Но Италия пока далеко. Баку с Чагиным поближе. «Дорогой Петр Иванович! Вязну в хлопотах и жду не дождусь того дня, когда снова предстану у врат Бакраба… Завидую тебе за те звездочки, которые ты можешь считать не на небе, а на земле…» Скоро, скоро увидимся за коньячком, Петр Иваныч! А пока – сплошь заботы по собранию. Три тома будет. В первом – лирика, во втором – «маленькие поэмы», в третьем – большие вещи. И пусть тогда кто-нибудь заикнется про «исписавшегося» Есенина. Это собрание всех поставит на место!
Поэт наскоро сваливает в кучу стихи, поэмы, рукописи, вырезки… Евдокимов пожимает плечами: «Сергей! Разве можно так работать?» Да мне лишь бы поскорее! Ладно, разберем, составим как следует. Пока вот то, что есть, а композицию наметим.
В этой лихорадочности и торопливости близкие и знакомые видели только одну прогрессирующую болезнь. Разрабатывается план «лечения», то есть помещения Есенина в клинику. План этот вынашивают Наседкин с Екатериной и, конечно, Берзинь с Бардиным. С другой стороны, Чагин пишет письмо зав. отделом печати ЦК Иосифу Варейкису о необходимости отправить Есенина за границу для поправки здоровья.
В то время, когда друзья и знакомые сплетничали о вечном беспробудном пьянстве поэта, он работал как одержимый. Около сотни первоклассных стихотворений, не считая крупных поэм, за последние два года! Работал, как священнодействовал: мыл голову, приводил себя в порядок, ставил на стол цветы, поддерживал силы крепким чаем… А после работы – веселая компания, в которой – он это прекрасно знал – в лицо льстят, а за спиной говорят гадости. Он выпивал один-два стакана, после чего развязывался язык и пропадала всякая напускная вежливость. Когда находился в обычном состоянии, современники не видели более деликатного и нежного человека, который был сдержан и улыбался, разговаривая даже со своими врагами. После первой же рюмки отпускал все тормоза. Делал это сознательно, давая окружающим возможность списать все на «болезнь». Каждый скандал имел в основе своей серьезнейшую причину, когда Есенин разом вспоминал все сказанное и содеянное по отношению к нему. И тут уж не было удержу его чувствам.
Почти во всех случаях это был больше театр, чем натуральные выходки пьяного человека. Но все работало на создание репутации, а в душу свою поэт не позволял заглядывать почти никому и приоткрывался изредка ровно настолько, насколько сам считал нужным.
Вольф Эрлих вспоминал одно из посещений «Стойла Пегаса», когда Есенин, вошедший в это столь хорошо знакомое и донельзя опротивевшее заведение, тяжело опустился на стул и повел вокруг глазами с поволокой.
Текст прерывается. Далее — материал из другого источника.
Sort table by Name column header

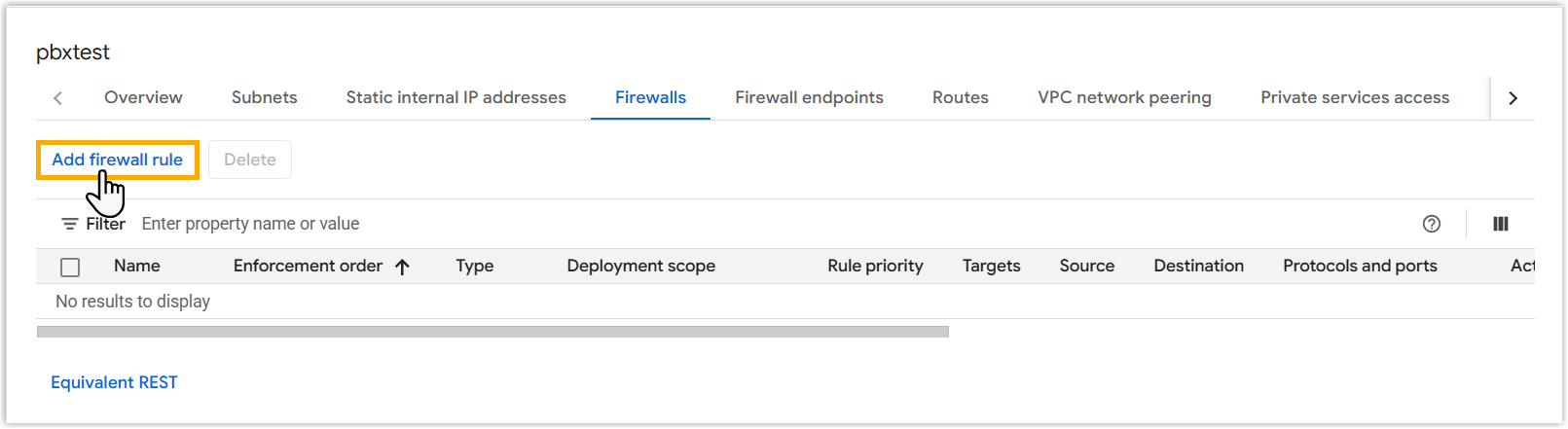point(137,266)
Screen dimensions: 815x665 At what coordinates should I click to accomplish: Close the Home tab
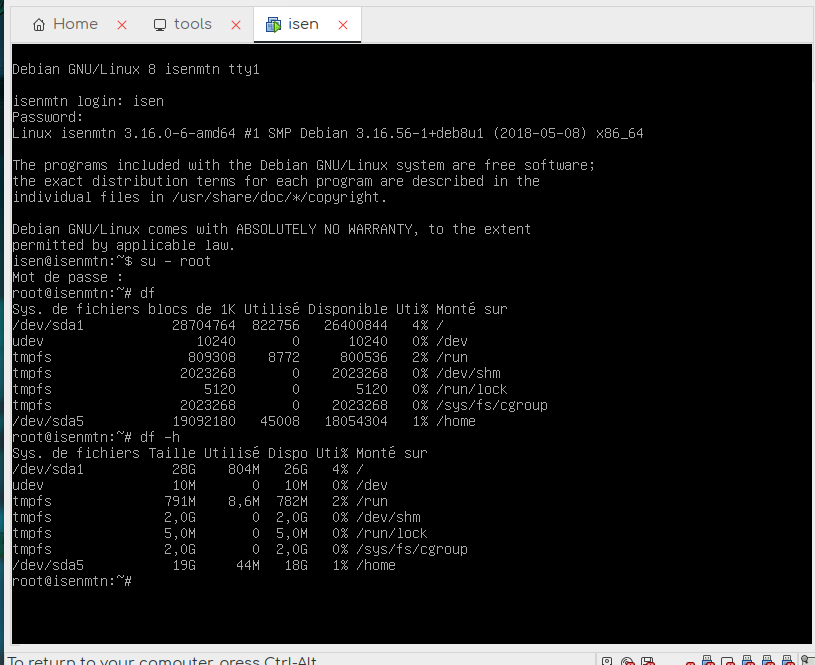[x=122, y=25]
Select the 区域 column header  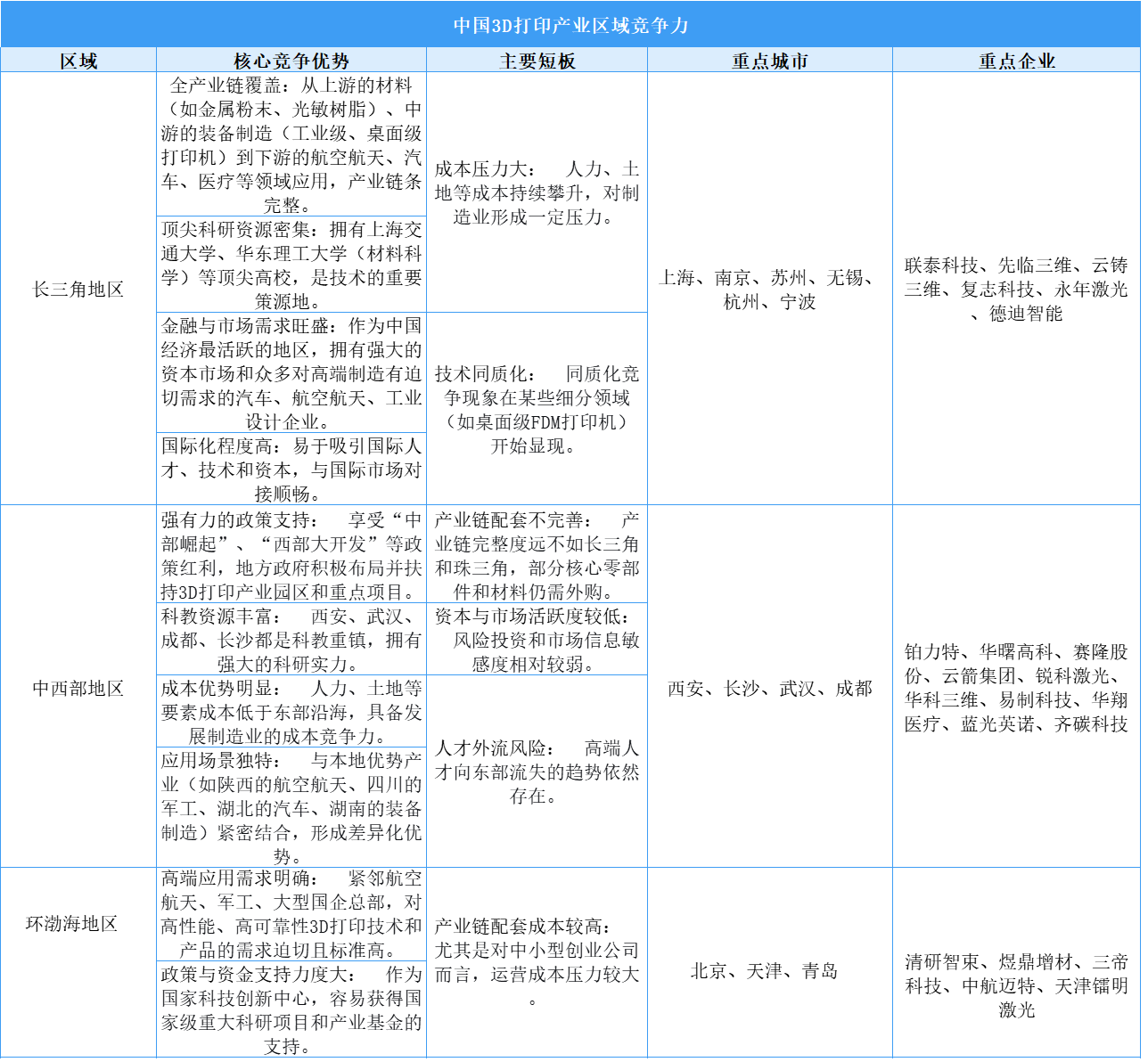click(x=78, y=61)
«Пока сидит Есенин, все – настороже. Никто не знает, что случится в ближайшие четверть часа: скандал? безобразие? В сущности говоря, все мечтают о той минуте, когда он наконец подымется и уйдет». А последняя фраза Эрлиха ставит все точки над «i»: «И все становится глубоко бездарным, когда он уходит».
Исаак Бабель, хладнокровный, трезвый, прагматичный человек, отнюдь не богемного склада, – и тот попал под влияние Есенина, когда во время одной из встреч с поэтом, покоренный его неистовой внутренней силой, вихрем, в коем поэт всех закручивал вокруг себя, принял участие в веселой пьянке, после чего не мог вспомнить, как попал домой без шляпы и бумажника. Потом только и вспоминал песню, которую пел Есенин на свою собственную мелодию и от которой и женщины, и мужчины плакали, не стыдясь и не утирая слез.
Минуты печали сменялись минутами безудержного веселья. Оно продолжалось и на Кавказе – и оканчивалось подчас весьма печально. «Дружище Сергей, – писал Чагин, – ты восстановил против себя милицейскую публику (среди нее, между прочим, партийцы) дьявольски. Этим объясняется, что при всей моей нажимистости два дня ничего не удавалось сделать, видимо, из садистических побуждений милиция старалась тебя дольше подержать в своих руках».